# [SELECTION]

On January 24, 2013, the U.S. House Ways and Means (HW&M) Committee chairman released a financial product tax reform discussion draft to revolutionize the tax rules with respect to financial products and derivatives (the Proposal).
The Proposal is in response to the historic December 2011 joint hearing of the HW&M and the Senate Finance Committee. McDermott Will & Emery partner Andrea Kramer was one of four guests invited to provide testimony at that hearing, where she testified that the current tax hedging provisions need to be expanded to include various risk management transactions that are not “hedges” under current tax law.
The Proposal addresses six areas:
- Imposing mark-to-market accounting for financial derivatives
- “Simplifying” business hedging identification requirement
- Preventing “phantom” income and deductions on debt restructurings
- Harmonizing taxation of bonds in the secondary market traded at discounts or premiums
- Changing tax basis calculations for securities
- Expanding the scope of the wash sale rule
In the remainder of this newsletter, we summarize the Proposal’s key provisions.

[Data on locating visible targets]
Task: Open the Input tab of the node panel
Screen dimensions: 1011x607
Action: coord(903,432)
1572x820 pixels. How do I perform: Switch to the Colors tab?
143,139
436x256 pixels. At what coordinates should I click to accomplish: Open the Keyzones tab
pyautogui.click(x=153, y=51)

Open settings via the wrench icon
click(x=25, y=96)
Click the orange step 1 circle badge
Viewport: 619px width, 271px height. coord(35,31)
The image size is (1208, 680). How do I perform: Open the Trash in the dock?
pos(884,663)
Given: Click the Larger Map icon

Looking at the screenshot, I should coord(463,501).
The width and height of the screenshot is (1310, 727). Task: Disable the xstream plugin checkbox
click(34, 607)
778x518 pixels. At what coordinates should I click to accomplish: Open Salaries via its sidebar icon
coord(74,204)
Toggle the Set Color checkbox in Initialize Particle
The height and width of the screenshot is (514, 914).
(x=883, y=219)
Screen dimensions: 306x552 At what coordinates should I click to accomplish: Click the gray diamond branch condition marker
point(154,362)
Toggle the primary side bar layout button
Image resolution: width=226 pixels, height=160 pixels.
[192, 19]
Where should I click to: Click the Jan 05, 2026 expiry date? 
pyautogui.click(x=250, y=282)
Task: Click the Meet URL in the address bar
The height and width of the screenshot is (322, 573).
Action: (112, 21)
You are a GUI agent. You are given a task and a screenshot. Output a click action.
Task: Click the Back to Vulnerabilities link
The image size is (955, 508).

# [CHALLENGE A]
Copy out the entries word for word, beginning with the line that contains "Click the orange step 1 circle badge" and going on through the last line of the entries.
# [CHALLENGE B]
Write what comes next in the newsletter piece on the House draft for reforming the taxation of financial products, starting after its final sentence.

# [EXPECTED OUTPUT A]
Click the orange step 1 circle badge
Viewport: 619px width, 271px height. coord(35,31)
The image size is (1208, 680). How do I perform: Open the Trash in the dock?
pos(884,663)
Given: Click the Larger Map icon

Looking at the screenshot, I should coord(463,501).
The width and height of the screenshot is (1310, 727). Task: Disable the xstream plugin checkbox
click(34, 607)
778x518 pixels. At what coordinates should I click to accomplish: Open Salaries via its sidebar icon
coord(74,204)
Toggle the Set Color checkbox in Initialize Particle
The height and width of the screenshot is (514, 914).
(x=883, y=219)
Screen dimensions: 306x552 At what coordinates should I click to accomplish: Click the gray diamond branch condition marker
point(154,362)
Toggle the primary side bar layout button
Image resolution: width=226 pixels, height=160 pixels.
[192, 19]
Where should I click to: Click the Jan 05, 2026 expiry date? 
pyautogui.click(x=250, y=282)
Task: Click the Meet URL in the address bar
The height and width of the screenshot is (322, 573).
Action: (112, 21)
You are a GUI agent. You are given a task and a screenshot. Output a click action.
Task: Click the Back to Vulnerabilities link
The image size is (955, 508).

# [EXPECTED OUTPUT B]
Impose Uniform Mark to Market Taxation on Financial Derivatives
The Proposal seeks uniformity for the tax treatment of derivatives by requiring all non-exempt derivative positions (broadly defined as futures, forwards, options and notional principal contracts) to be marked to market at the end of each tax year so that changes in the value of derivatives result in currently taxable gain or loss. Gains or losses from marking derivatives to market would be uniformly treated as ordinary income or loss attributable to a trade or business of the taxpayer, allowing losses to be deducted against ordinary income.
The mark to market rules would apply to all taxpayers, including individuals, although businesses that enter into transactions that meet the tax hedge definition can qualify for an exemption.
While the Proposal would not extend to non-derivative positions (such as stock, securities or physical commodities) on a stand-alone basis, the Proposal would require mark to market taxation for any non-derivative that is part of a tax straddle with a derivative (referred to as a mixed straddle). Under this mixed straddle rule, all positions would be marked to market as ordinary income or loss. Any pre-straddle gains on non-derivative positions held prior to entering into the straddle would be recognized at the time the straddle is entered into. Pre-straddle losses, however, would be deferred until the non-derivative position is disposed of in an otherwise taxable transaction.
To determine the amount of mark to market gain or loss on derivative positions, the Proposal would grant regulatory authority to allow taxpayers to rely on the fair market value of the derivatives that taxpayers report for financial or credit purposes. Such regulatory authority, however, does not solve the problems that will likely arise in determining the value of illiquid or long-dated products.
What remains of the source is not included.